Logic in the use of variables

Question

I've been questioning some things about the use of variables that I hadn't paid much attention to. I'm sorry if this question is too obvious. I know how to use variables, I've worked with them many times. My question is on some logical concerns I have.

In mathematics we often state an identity using the variable $x$, for example: $(x+1)^2=x^2+2x+1$ $\forall x \in \mathbb{R}$ or we describe a set like $A=\{(\cos(t),\sin(t)) | t\in \mathbb{R} \}$. Why is it logically valid to use the same symbol for different numbers in the same context? The first identity is valid for $x=3$ and for $x=4$ and although both numbers are the same letter $x$, I certainly can't say $3=x=4$ because $x$ can't be 3 and 4 at the same "time".

Similarly in $A$, $t$ takes all the possible real values, so the same symbol is used for infinitely many objects.

When I describe the unit circle I say that it is the set of all the points $(x,y) \in \mathbb{R}^2$ that satisy $x^2+y^2=1$, Why can I use the same symbol "$(x,y)$" to refer to all those points and not imply an equality between them?

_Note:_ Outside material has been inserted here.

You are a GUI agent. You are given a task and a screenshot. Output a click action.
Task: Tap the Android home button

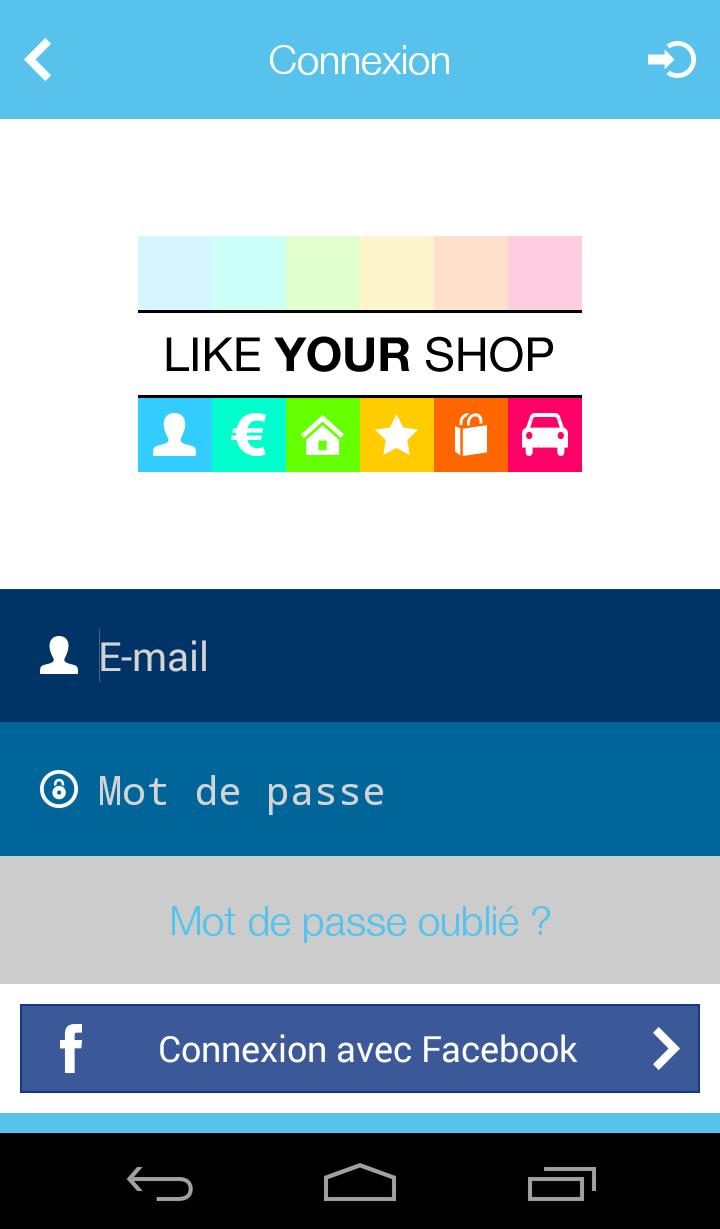point(359,1184)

Another doubt I have concerning variables is: when I name an object with a letter (stating a definition) Is it the same "type" of equality as $1+1=2$ where the right hand side is the same as the left hand side? For example, in the previous example $A=\{(\cos(t),\sin(t)) | t\in \mathbb{R} \}$. An equality between sets happens when they both have the same elements, but how can A have the same elements as the right hand side when it isn't even defined before the equality. I know some people use $:=$ instead of $=$ to state a definition, so is there a mathematical distinction?

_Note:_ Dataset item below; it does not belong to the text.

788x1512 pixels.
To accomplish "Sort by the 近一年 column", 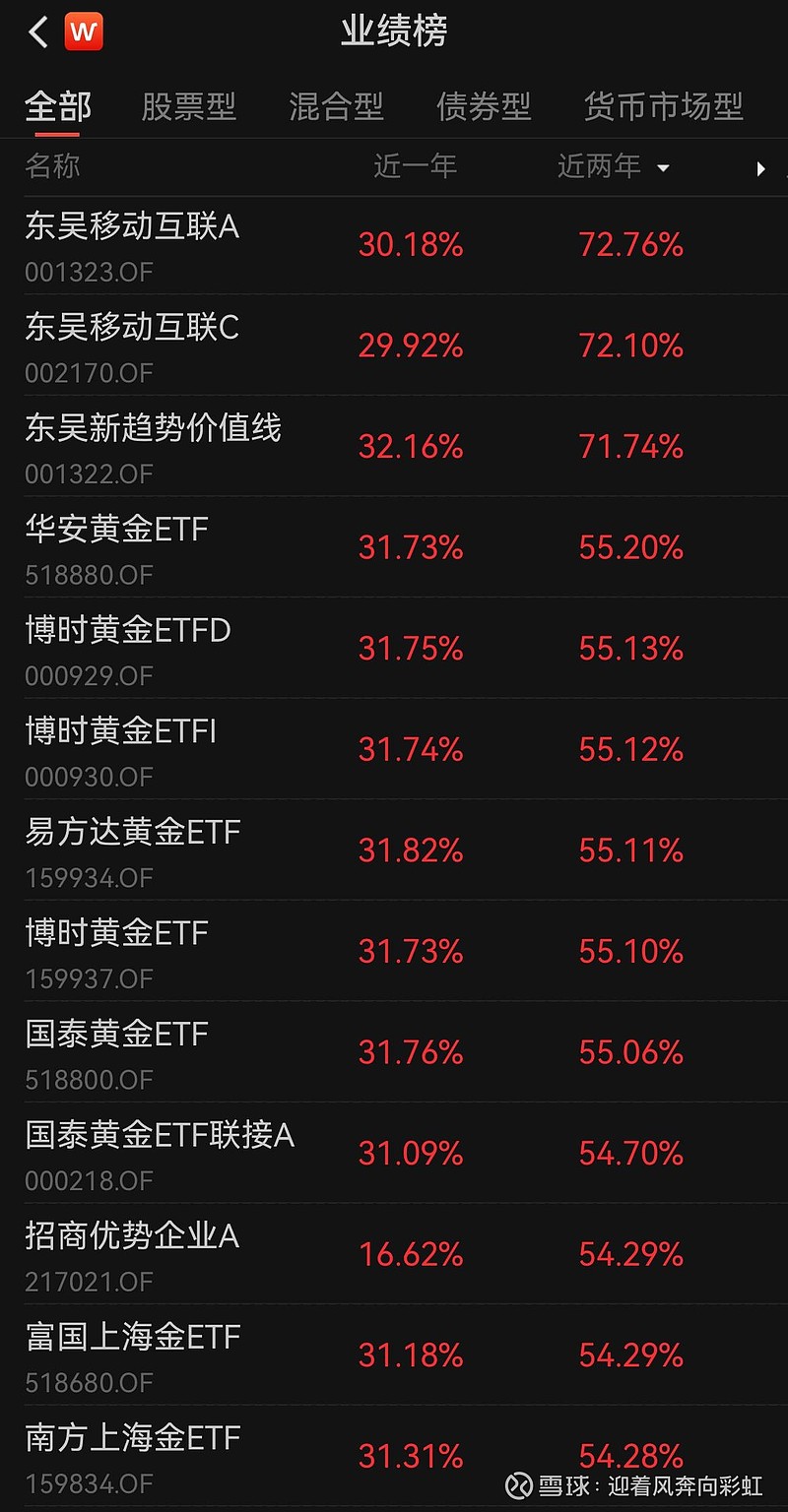I will (x=417, y=167).
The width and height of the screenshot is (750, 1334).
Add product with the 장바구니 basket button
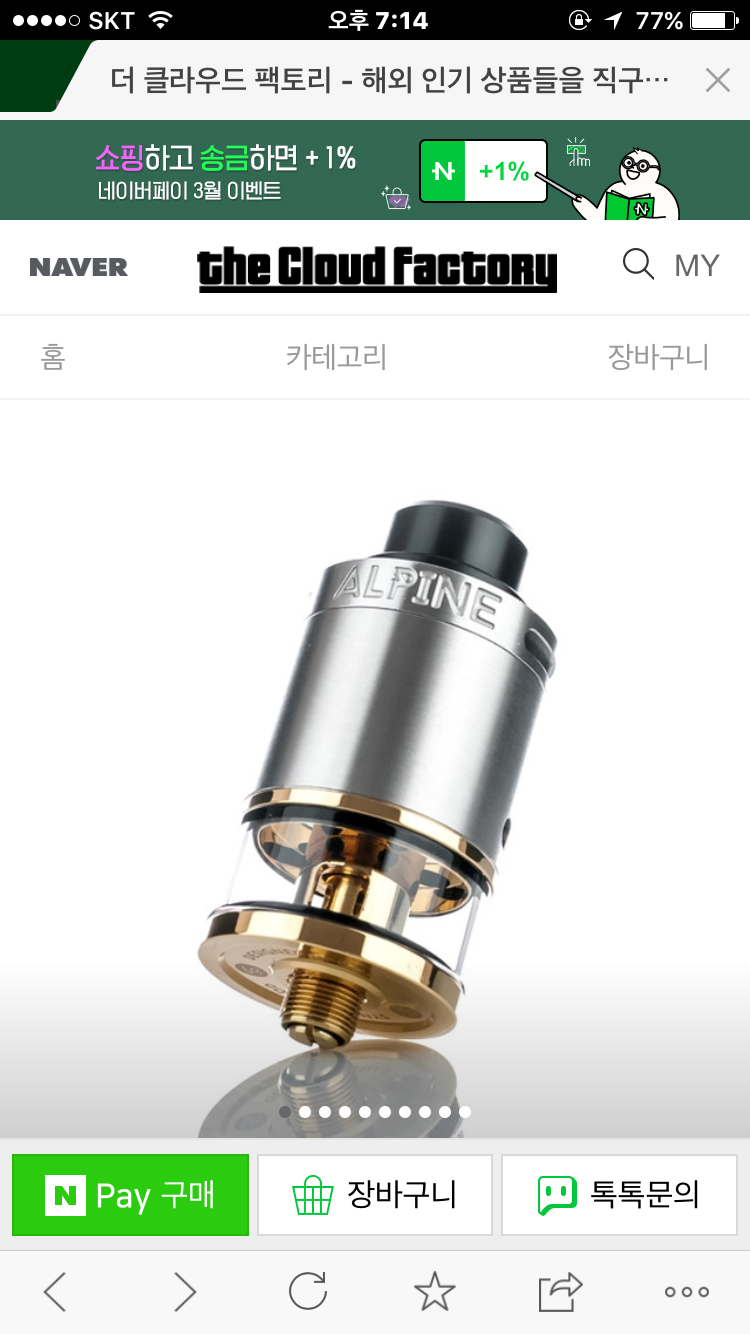(375, 1195)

I apologize if this question is too elemental. I'm not sure how to tag this question, please correct me if I'm wrong.

Answer 1

Variables are "syntactical" objcets used to write expressions in mathematics.

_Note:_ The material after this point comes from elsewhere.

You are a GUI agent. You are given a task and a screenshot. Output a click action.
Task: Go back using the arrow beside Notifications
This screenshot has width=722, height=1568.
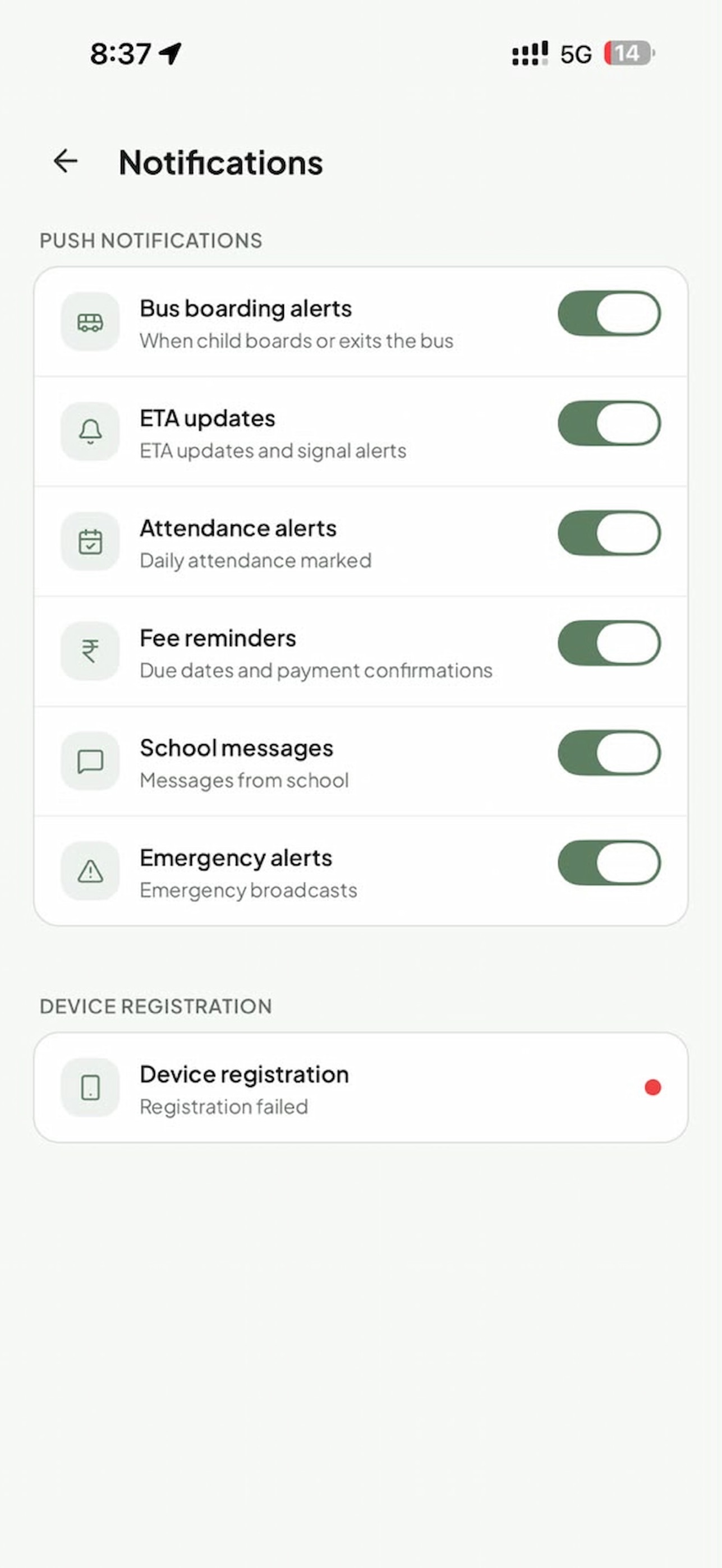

When we write an identity, like: $(x+1)^2=x^2+2x+1$ we are assertingbthat the expression holds for any value of $x$ (as you correctly write: $\forall x \in \mathbb R$.

Thus, using a fully formalized expression, we are asserting the senetence:

$\forall x \in \mathbb R \ [(x+1)^2=x^2+2x+1]$.

In this formula we have a quantifier (the universal one) binding the variable $x$, whose occurrences in the formula are called bound.

The identity holds for every possible value of $x$ (in the domain of real numbers) and thus also for $x=3$ and $x=4$.

But this does not mean that we can conclude that $3=x=4$.

From the universally quantified formula, we are licensed to assert every instance of it, i.e. that the instance obtained assigning to $x$ the value $3$: $(3+1)^2=3^2+2 \times 3+1$ holds, as well as the instance obtained assigning to $x$ the value $4$, and so on.

Basically, the previous case can be derived form the "functional notation", typical of mathematics.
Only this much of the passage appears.